Toward that end, I am particularly excited about a new course I will co-teach with Prof. Claudio Pinheiro, “Decentering and Recentering Social Theory: Critical Pedagogies and Southern Social Thinking” that will bring together students from Wellesley College and the Federal University of Rio de Janeiro in Fall 2019. 

More information.

 

What Is on the Syllabus?: Lessons from In and Outside the West

Around the world, study abroad programs have been designed, branch campuses established, and new universities created to prepare students to live and work in a global world. But how much has what we teach in the US really changed and are the syllabi used at universities outside Europe and the US any less western-centric?  My colleagues Kelly Rutherford, Ezequiel Saferstein, Doyeon Shin, and Rania Jaber take up these questions through the lens of art history and comparative literature. We empirically examine the key art history and world literature texts used in classrooms in the United States, Argentina, Lebanon, and South Korea. Our first article, “Beyond the West: Barriers to Globalizing Art History” will be published online in Art History Pedagogy and Practice in September 2019. 

 

Scale Shifting: New Insights into Global Literary Circulation

Franco Moretti once compared the success of Cervantes’ Don Quixote with a “classic stone thrown in a pond: it sends out from the Spanish peninsula a series of waves.” This image captures the conventional wisdom about how books circulate. They get published and recognized in the author’s culture of origin and then, through a series of translations, eventually ripple out to the far corners of the world. But, not surprisingly, the story is much more complicated. In a forthcoming special volume of The Journal of World Literature, which I am co-editing with Wiebke Sievers, we introduce the idea of scale shifting to bring into sharper focus the complexities of global literary circulation, especially when viewed from the perspective of global literary peripheries. Our contributors map the political, economic, and cultural factors that affect scale shifting and explore the aesthetic and sociological conditions which enable outsiders to become insiders in the global literary field. 

 

Cultural Policies in Cities of the Global South:
A Multi-Scalar Approach

(With Jeremie Molho, Anna Triandafyllidou, and Nicholas Dines) 

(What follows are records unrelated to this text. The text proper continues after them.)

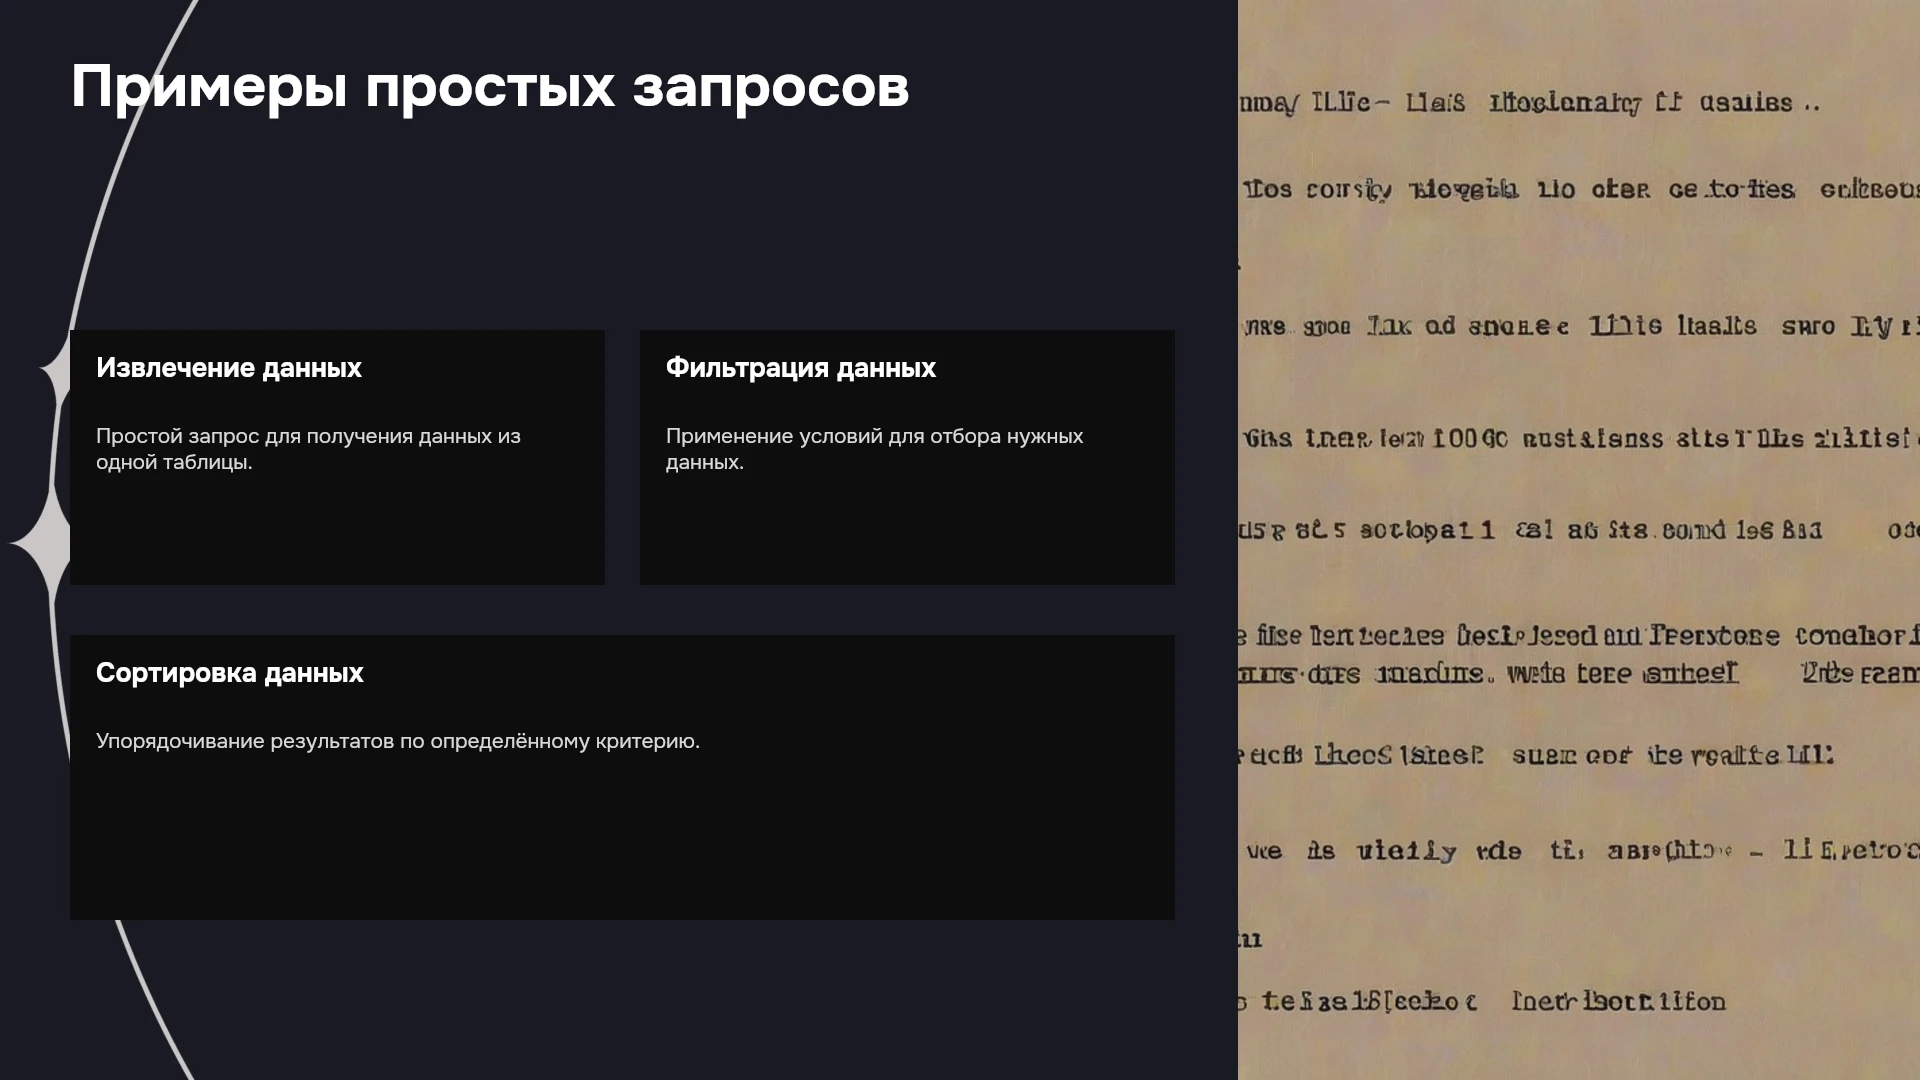The height and width of the screenshot is (1080, 1920).
Task: Click the white curved arc line at bottom
Action: click(150, 1000)
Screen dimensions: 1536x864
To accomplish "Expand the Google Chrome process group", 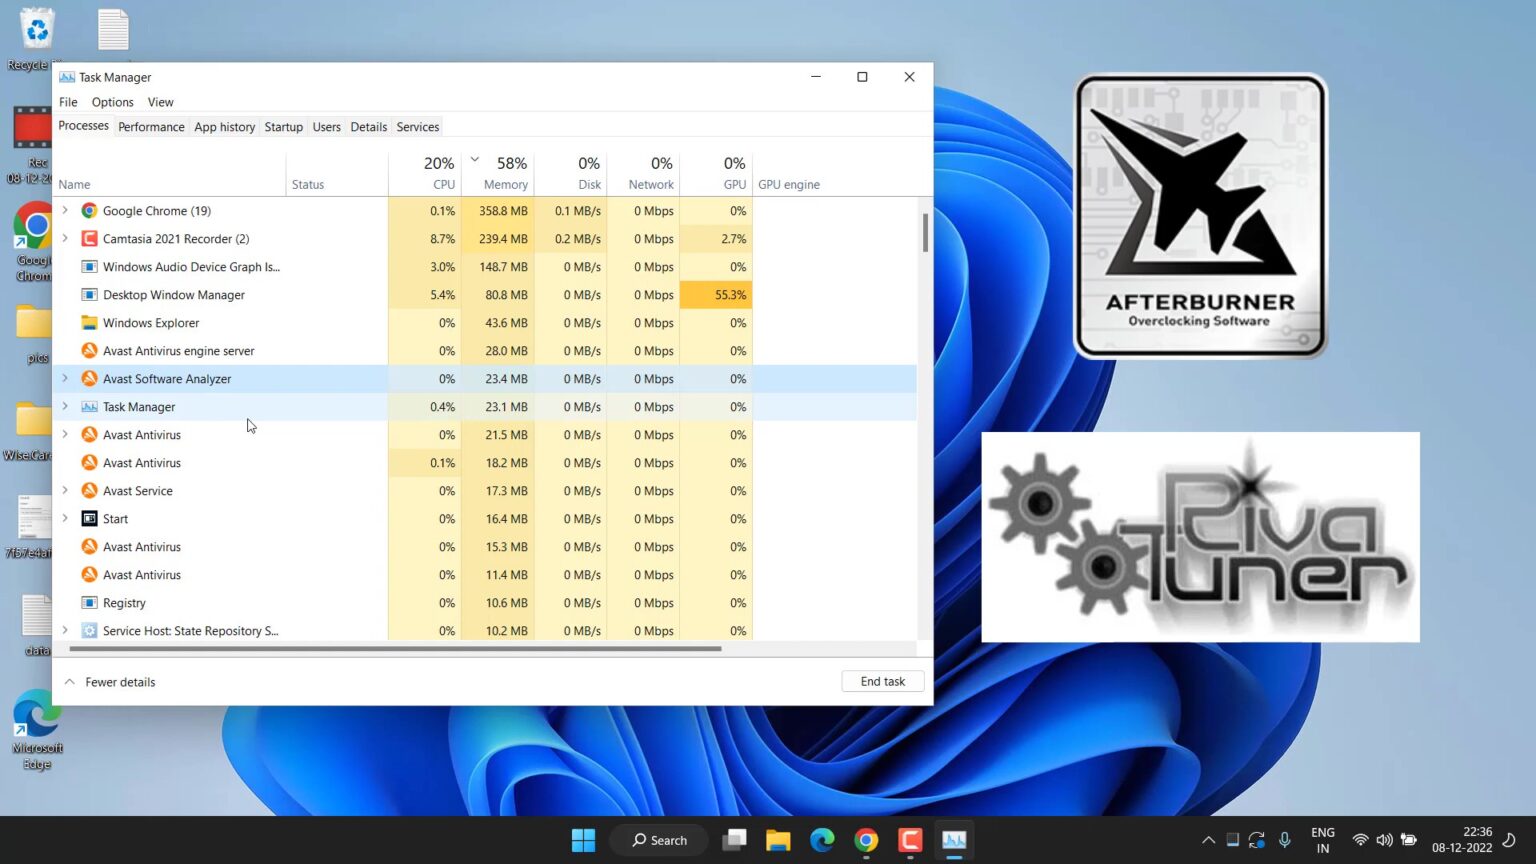I will pos(65,210).
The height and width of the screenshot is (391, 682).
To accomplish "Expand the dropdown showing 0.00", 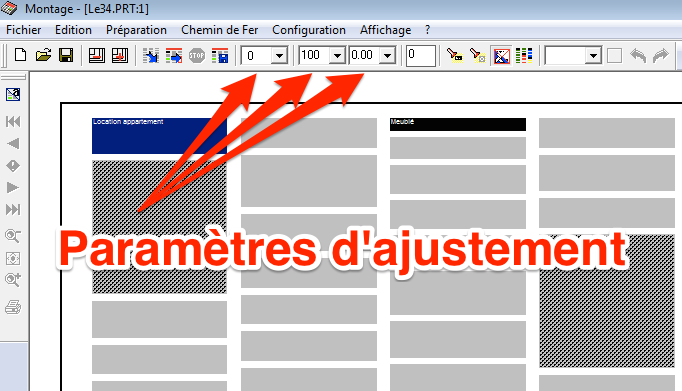I will tap(387, 56).
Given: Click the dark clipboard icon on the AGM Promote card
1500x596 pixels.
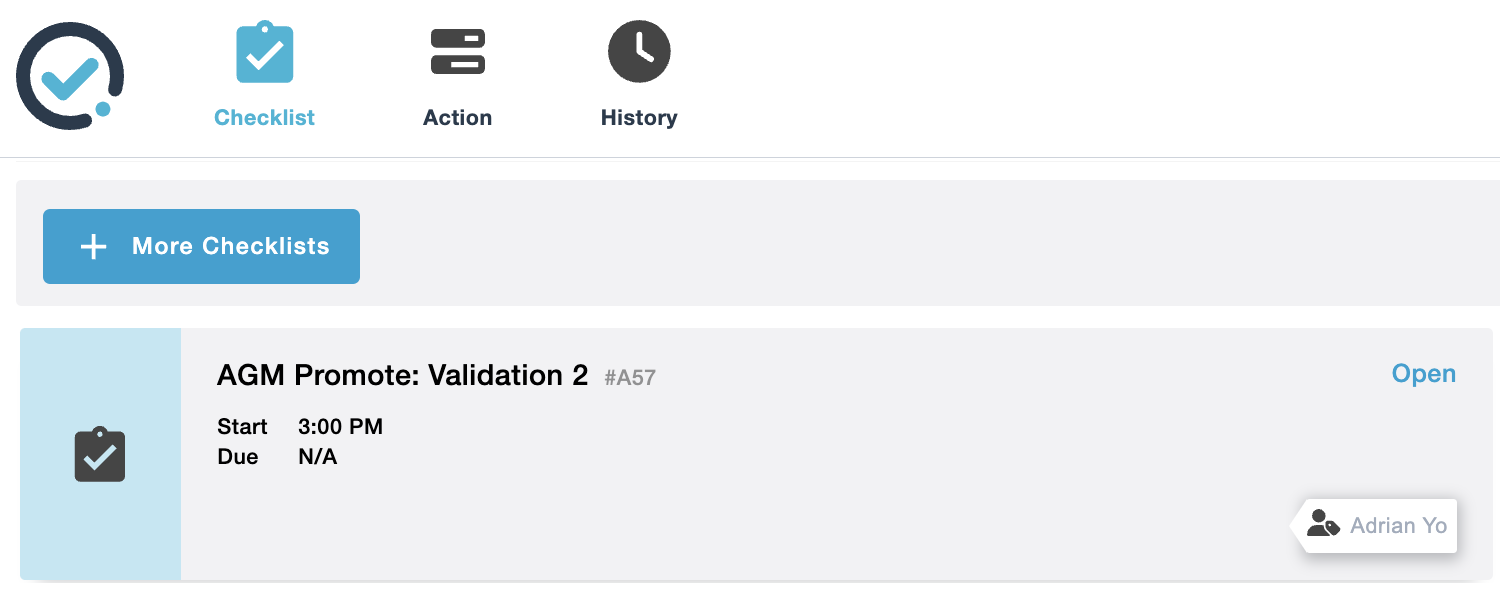Looking at the screenshot, I should pos(99,455).
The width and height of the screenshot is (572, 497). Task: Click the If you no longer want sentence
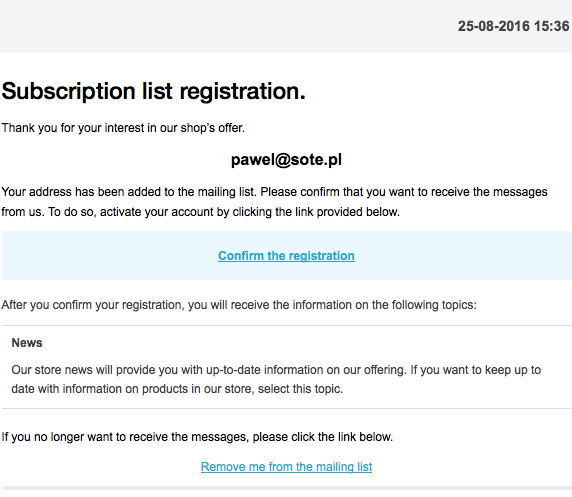(197, 437)
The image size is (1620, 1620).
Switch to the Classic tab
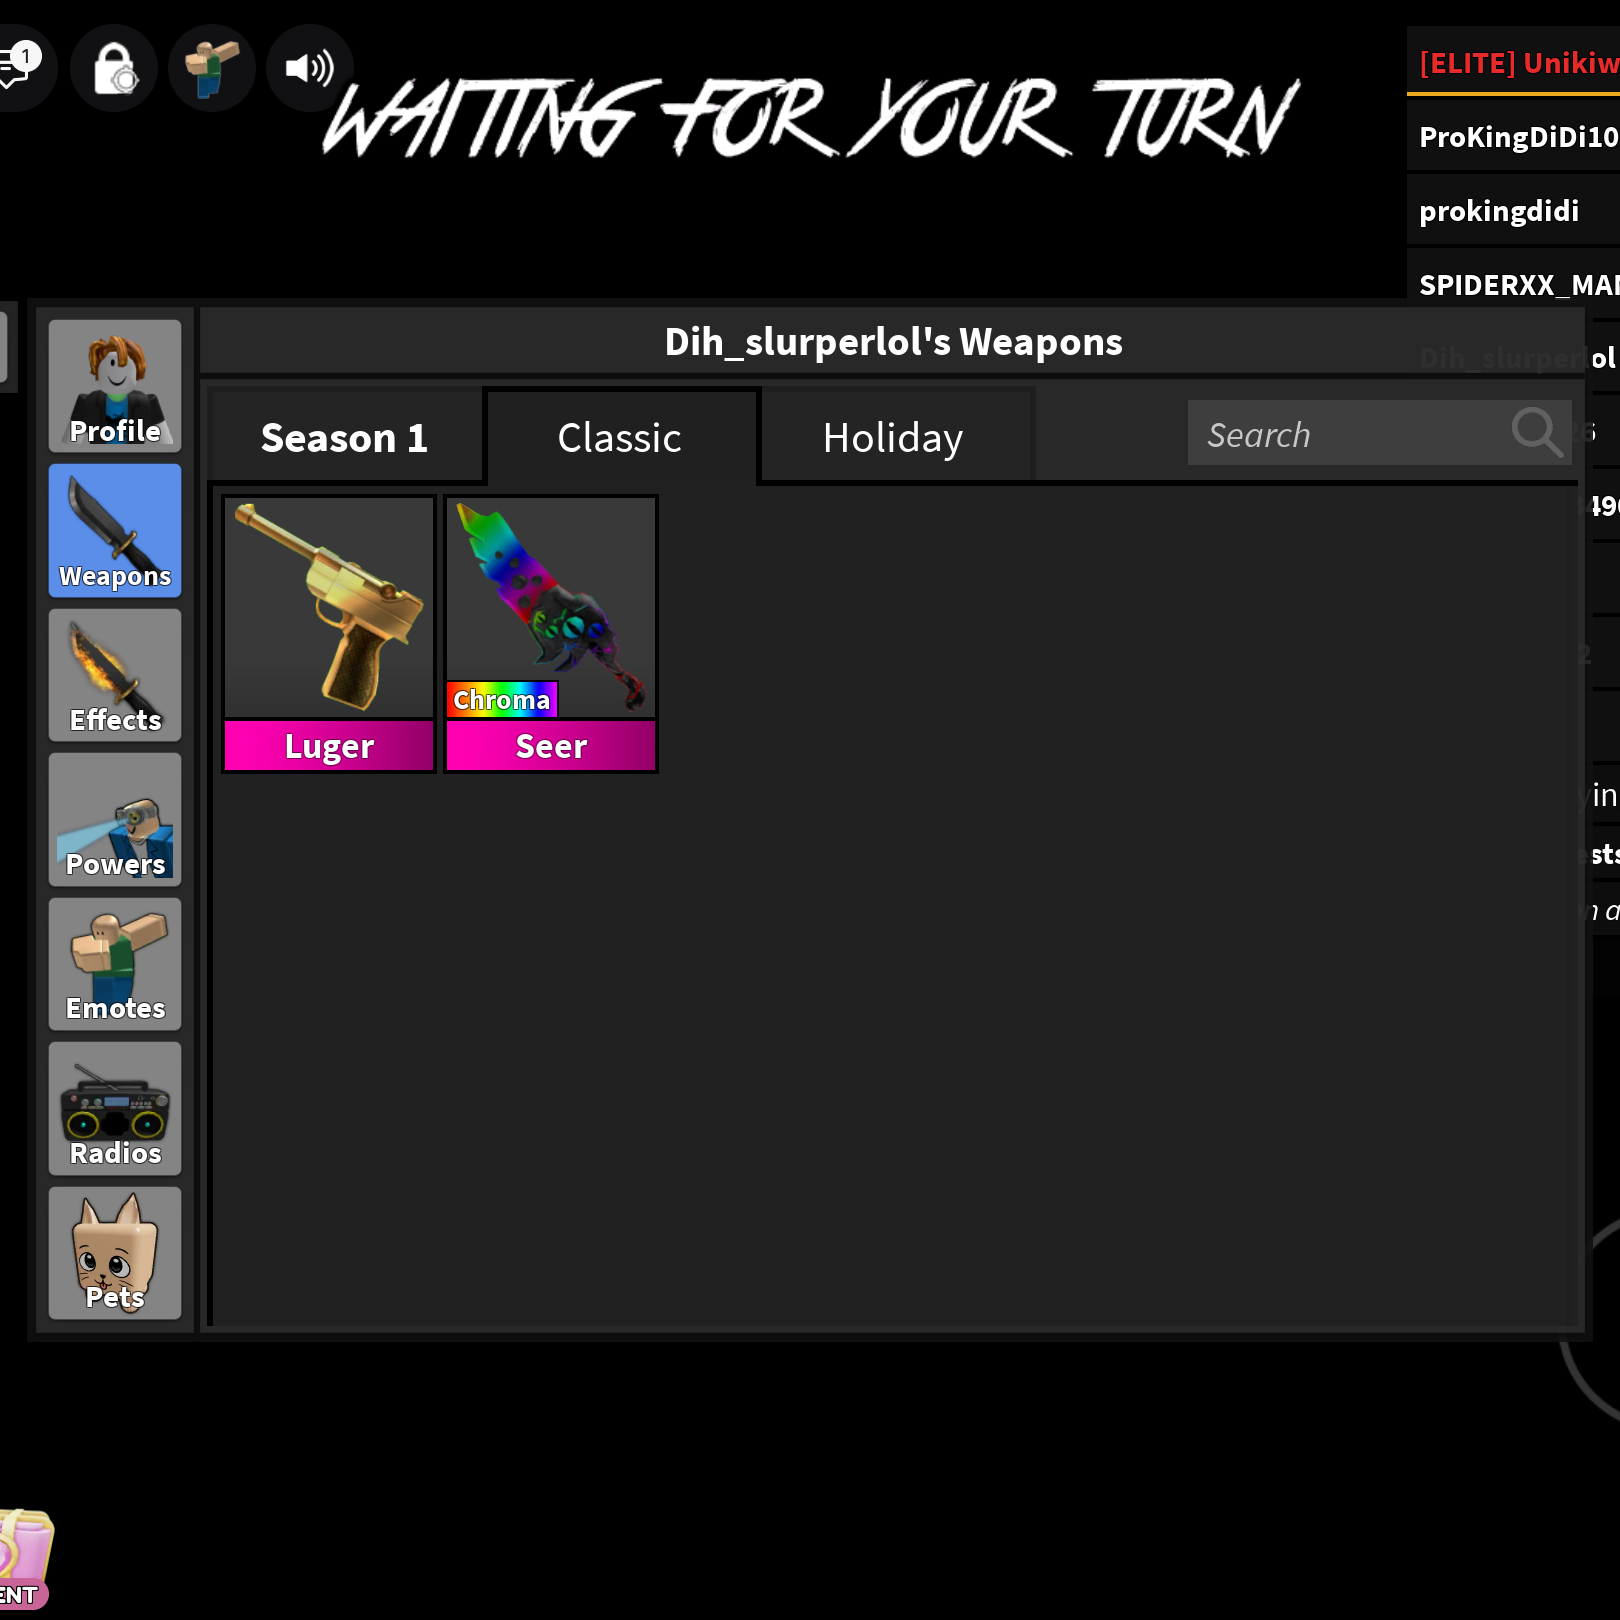tap(620, 438)
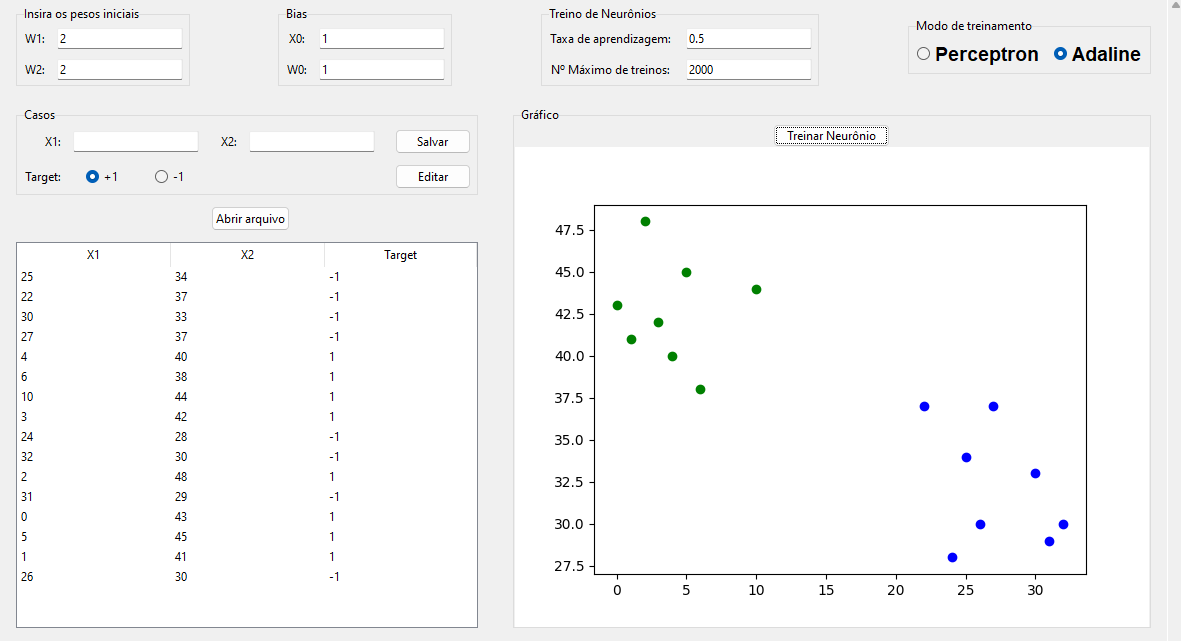Focus the W2 initial weight field
This screenshot has width=1181, height=641.
click(120, 70)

Building on the literature on global cities and on the worlding of cities, my colleagues and I are editing a special volume that charts how cities outside Europe and North America reinvent and rescale themselves using culture. We look at cases that start from above, through cultural policies implemented by public officials and at cities where such processes are initiated from below, by artists, civil society actors or the private sector. We suggest that a focus on the urban cultural armature, the geopolitics of global cultural policy implementation, and on how policy models travel goes far in helping us explain how urban policies are vernacularized and what their actual impact is.